Programming Languages – look how far we’ve come!

by @edent | # #

Back in the 1980s, when my family first got a micro-computer, there were only limited ways to program your machine. The Internet was basically non-existent for domestic users. You could buy thick computer manuals, swap cassettes with other enthusiasts, or build a light pen and point it at a flashing square on your TV (Really!)

Or, you could go down to your local newsagent, buy a magazine, and laboriously hand-type in a code listing. Sometimes, they would look like this:

Dense blocks of Machine Code printed in a magazine.

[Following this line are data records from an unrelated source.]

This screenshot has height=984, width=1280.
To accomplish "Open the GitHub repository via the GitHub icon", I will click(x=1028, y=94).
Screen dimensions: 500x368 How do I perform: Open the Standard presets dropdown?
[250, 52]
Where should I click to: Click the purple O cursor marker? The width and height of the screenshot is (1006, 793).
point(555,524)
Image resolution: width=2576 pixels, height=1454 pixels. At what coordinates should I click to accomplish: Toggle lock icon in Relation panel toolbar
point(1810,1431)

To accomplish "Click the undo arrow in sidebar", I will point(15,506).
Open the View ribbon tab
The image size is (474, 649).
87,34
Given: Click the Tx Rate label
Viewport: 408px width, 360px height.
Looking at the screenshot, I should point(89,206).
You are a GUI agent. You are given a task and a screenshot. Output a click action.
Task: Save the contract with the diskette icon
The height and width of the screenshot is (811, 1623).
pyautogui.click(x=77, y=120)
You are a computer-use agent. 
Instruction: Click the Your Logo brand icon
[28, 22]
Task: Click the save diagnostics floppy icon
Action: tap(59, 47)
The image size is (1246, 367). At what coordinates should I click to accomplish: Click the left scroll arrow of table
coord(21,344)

Yikes! Ah, but they were simpler days…

I recently rediscovered an old issue of a British microcomputer magazine called “Input”. It contained code listings for several popular machines. Here’s a sample:

Code Listing in a Magazine.

See those little icons beside each code listing? Here’s what they meant:

List of computers.

Thirteen different computers with seven different programming languages. They share some common syntax, but not much. The commands are terse and unintuitive. But are things any better today?

A properly written Python3 program will run on Windows, Mac, and Linux – whether it’s an expensive desktop or a pocket-money Raspberry Pi.

Or you can write in Go, Java, PHP, Haskell, Ruby, JavaScript – and many others that I’m not cool enough to know.

I know why we have different programming languages – but it sometimes seems that we’re making life unnecessarily hard for ourselves.